Object of the Week: The Junior Home Play Book

Patrick Cox's picture

After Rita Andrade’s post, I started thinking about objects that point users to other objects and the double layers of meaning this can reveal. Rita’s object was a text, and so is this one, but I wonder if they always must be? “Directions” and "instructions" come to mind, but I wonder if there are objects that are not print that point their user to use other objects? 

 

This is The Junior Home Playbook, an activity book for young children published in 1929 by The D.C. Kreidler Company as a corollary to their children’s magazine Junior Home. (Sorry it's sideways--I can't explain that.) The Playbook works in two material ways. First, its own materiality directs children into the domestic space, ostensibly to play. Second, its content directs child readers to engage with the material culture of domesticity and re-purpose it as material culture of childhood, as playthings, and simultaneously learn domestic gender roles through engagement with domestic material culture.

The materiality of the book itself directs its domestic use.  Its large size and unconventional format make it unwieldy in certain situations.
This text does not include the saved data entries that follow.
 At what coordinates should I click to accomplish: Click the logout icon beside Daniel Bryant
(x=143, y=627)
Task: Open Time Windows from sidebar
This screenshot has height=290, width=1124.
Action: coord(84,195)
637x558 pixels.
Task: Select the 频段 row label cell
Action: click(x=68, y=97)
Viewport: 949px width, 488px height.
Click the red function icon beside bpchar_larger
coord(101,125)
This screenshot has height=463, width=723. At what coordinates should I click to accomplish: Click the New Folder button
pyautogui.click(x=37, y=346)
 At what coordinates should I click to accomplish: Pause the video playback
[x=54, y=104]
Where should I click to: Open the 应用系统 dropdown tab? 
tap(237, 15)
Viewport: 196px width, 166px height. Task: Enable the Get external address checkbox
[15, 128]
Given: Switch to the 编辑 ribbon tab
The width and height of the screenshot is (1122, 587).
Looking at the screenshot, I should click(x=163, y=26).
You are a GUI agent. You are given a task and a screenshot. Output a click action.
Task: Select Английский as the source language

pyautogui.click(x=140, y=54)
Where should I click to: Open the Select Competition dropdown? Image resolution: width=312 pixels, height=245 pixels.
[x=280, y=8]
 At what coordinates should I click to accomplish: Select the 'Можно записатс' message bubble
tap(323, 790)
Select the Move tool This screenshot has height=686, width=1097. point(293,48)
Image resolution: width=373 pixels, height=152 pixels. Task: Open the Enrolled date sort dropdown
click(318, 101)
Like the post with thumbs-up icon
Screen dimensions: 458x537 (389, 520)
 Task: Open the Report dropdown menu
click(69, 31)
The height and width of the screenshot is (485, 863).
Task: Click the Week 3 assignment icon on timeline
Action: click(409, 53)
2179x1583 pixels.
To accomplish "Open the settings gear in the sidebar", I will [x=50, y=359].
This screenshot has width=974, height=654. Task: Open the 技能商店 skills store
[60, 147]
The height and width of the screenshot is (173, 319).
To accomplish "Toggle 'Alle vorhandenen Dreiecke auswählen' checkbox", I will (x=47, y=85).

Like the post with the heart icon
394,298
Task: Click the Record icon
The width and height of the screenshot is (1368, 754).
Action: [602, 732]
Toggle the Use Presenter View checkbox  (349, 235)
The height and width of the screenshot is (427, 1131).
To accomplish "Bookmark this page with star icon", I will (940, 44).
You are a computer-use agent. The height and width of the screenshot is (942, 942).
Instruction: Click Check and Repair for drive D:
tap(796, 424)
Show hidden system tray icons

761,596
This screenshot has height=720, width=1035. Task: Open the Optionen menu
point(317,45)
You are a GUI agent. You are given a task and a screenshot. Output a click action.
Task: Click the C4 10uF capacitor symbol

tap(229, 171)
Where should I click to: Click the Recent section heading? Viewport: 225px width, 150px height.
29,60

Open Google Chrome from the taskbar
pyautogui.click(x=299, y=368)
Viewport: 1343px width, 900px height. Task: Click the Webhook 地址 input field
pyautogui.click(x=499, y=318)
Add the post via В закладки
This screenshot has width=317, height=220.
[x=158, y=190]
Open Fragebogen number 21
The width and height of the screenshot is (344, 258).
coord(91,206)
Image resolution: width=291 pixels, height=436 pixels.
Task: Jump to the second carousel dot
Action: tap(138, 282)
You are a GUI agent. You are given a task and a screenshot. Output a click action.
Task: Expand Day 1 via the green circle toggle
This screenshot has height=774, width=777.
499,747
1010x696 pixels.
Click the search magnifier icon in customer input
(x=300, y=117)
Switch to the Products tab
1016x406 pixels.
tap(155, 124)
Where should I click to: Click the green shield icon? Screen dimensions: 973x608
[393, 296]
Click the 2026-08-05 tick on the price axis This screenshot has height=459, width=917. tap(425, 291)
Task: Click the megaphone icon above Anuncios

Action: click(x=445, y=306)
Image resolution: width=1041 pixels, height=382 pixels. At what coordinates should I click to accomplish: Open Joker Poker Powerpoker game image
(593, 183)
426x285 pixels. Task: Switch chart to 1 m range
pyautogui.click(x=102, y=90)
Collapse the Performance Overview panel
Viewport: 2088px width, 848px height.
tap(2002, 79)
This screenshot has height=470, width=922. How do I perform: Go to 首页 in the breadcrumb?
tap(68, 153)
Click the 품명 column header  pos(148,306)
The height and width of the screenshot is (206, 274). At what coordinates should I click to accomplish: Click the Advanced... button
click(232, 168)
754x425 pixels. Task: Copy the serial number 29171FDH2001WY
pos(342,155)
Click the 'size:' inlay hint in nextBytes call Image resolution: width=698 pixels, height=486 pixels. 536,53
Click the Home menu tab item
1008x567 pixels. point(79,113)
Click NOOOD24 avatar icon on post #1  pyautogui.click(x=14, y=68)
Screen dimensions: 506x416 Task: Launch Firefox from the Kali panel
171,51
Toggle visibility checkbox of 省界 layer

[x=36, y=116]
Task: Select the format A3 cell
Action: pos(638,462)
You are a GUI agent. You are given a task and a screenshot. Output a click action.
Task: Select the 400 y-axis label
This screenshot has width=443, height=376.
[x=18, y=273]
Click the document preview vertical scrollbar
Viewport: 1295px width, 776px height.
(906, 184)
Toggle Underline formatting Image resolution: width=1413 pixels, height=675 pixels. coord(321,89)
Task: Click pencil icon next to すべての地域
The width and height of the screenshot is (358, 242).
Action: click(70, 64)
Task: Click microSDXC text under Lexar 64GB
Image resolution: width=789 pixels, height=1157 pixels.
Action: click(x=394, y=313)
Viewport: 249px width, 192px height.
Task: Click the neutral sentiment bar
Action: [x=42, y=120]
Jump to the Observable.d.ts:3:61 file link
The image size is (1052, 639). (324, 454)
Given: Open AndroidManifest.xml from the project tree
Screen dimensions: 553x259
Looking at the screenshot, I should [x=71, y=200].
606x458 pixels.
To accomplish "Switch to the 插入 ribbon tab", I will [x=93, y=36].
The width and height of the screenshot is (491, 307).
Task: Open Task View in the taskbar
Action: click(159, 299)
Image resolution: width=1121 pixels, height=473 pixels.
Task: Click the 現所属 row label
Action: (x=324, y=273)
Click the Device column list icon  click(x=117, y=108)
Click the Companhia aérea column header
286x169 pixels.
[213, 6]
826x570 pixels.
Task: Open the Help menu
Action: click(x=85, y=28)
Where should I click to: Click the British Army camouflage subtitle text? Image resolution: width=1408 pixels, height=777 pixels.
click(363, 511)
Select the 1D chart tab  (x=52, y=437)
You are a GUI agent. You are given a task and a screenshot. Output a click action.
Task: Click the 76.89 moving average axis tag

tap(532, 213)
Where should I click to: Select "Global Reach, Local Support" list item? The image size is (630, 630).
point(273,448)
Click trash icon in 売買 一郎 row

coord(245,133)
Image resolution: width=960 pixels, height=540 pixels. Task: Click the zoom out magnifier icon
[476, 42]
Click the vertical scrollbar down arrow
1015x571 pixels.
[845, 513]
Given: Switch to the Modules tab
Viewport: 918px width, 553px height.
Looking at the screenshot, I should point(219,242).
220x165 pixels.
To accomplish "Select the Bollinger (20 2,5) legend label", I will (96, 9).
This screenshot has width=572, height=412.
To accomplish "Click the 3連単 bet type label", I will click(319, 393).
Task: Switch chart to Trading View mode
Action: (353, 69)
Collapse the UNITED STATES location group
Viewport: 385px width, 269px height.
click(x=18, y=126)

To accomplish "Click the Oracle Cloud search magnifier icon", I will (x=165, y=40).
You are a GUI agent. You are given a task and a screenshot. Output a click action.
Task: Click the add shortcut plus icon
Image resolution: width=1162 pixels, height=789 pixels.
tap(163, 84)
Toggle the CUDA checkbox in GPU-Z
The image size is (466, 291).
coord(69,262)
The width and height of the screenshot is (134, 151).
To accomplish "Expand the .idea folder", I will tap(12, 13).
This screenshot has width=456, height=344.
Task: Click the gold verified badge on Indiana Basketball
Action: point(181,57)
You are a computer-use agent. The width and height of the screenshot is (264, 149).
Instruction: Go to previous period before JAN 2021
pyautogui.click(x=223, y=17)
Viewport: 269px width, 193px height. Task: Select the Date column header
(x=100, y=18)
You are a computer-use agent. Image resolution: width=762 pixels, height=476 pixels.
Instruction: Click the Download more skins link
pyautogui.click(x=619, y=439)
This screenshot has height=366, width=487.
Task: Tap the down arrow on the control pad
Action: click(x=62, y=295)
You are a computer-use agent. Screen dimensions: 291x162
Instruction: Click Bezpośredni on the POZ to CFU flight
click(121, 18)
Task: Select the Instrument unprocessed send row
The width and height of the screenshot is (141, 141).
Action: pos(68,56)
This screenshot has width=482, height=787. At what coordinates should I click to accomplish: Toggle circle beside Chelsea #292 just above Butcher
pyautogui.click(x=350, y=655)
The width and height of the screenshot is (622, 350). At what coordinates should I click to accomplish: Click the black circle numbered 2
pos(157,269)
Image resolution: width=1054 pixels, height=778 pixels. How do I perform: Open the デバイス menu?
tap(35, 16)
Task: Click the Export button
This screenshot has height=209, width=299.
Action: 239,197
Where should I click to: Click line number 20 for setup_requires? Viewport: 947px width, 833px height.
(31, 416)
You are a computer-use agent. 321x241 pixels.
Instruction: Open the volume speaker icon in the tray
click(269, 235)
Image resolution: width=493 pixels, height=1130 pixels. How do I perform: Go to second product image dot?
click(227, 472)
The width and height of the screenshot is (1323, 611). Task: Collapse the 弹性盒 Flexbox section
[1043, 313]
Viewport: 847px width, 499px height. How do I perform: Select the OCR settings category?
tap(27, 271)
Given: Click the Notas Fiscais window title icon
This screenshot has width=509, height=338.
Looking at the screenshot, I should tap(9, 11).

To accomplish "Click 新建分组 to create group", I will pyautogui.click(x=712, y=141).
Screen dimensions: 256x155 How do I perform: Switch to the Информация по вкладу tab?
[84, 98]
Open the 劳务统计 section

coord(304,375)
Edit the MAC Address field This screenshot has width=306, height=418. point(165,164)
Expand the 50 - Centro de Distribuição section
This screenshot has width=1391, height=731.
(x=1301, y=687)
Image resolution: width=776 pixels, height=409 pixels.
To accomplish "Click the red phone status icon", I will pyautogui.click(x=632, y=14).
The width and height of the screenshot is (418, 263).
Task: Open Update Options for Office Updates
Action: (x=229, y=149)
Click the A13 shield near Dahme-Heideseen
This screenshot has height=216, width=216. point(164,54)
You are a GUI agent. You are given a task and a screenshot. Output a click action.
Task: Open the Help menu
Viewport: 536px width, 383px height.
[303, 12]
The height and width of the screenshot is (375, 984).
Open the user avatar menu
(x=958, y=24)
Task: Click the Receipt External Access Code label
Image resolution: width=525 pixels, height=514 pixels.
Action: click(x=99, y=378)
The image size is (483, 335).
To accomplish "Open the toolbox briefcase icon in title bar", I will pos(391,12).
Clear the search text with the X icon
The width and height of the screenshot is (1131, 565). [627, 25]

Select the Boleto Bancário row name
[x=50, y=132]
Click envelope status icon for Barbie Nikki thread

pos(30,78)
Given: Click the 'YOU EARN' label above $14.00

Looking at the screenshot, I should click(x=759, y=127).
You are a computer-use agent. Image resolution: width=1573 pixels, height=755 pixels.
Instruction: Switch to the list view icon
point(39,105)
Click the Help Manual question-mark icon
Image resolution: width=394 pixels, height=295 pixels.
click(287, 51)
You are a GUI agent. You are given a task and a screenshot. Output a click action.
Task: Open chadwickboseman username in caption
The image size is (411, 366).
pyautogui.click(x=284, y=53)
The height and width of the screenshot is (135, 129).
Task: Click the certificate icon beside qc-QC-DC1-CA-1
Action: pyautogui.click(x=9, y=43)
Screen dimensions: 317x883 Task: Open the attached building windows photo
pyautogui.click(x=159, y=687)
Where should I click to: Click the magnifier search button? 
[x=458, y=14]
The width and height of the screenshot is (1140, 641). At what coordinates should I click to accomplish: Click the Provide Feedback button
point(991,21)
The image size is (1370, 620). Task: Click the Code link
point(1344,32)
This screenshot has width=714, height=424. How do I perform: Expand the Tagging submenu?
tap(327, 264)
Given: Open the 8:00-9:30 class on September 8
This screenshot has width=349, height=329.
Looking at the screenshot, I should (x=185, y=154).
The cover of the book opens to reveal the title page, but continuous turning of pages in this direction will not fully reveal all of the over sized pages. The reader needs to find the center page of the book and open it there. This process converts both front and back covers into one continuous back cover and every page proves to be a two-page spread of already oversized pages. When fully opened, each page spans 42 inches by 14 inches.

The size demands a large space, and as many activities in the book involve tracing or writing, it requires a flat surface. The flimsiness of its paper makes the book unsuitable for outdoor use; a slight breeze would interfere with the book's large, potentially sail-like pages. It is best suited for manipulation indoors, on the floor or large table.

The text of the book instructs the child reader how to make their own playthings out of household objects, including buttons, scissors, paper, paste, scraps of cloth, paint, crayons, a bedsheet, an apple box, a curtain, wire, cardboard, a jig saw (“your older brother has one”), string, curtain rings, and strips of wallpaper. The child is directed to find and make use of the material culture of domesticity and turn it into toys. Many activities suggest using the house itself as part of the activities, for example hanging a bedsheet in a doorway between two rooms to make a screen on which to cast shadows. While the child is being directed to appropriate domestic (and adult) material culture, he or she also being asked to learn his or her way around adult domestic space. 

Most of the activities in The Playbook foster children's understanding of a highly gendered domestic space.  For example, the process of finding the material objects needed to make dolls (in the activity shown here)

 

involves going to mother for buttons and cloth, while activities intended for boys, such as birdhouse building, require tools which they are told will be part of their father's domain. Tracking down the material, then, teaches who uses which objects in the home, and in which rooms, and imparts a gendered meaning to domestic material culture and children’s play.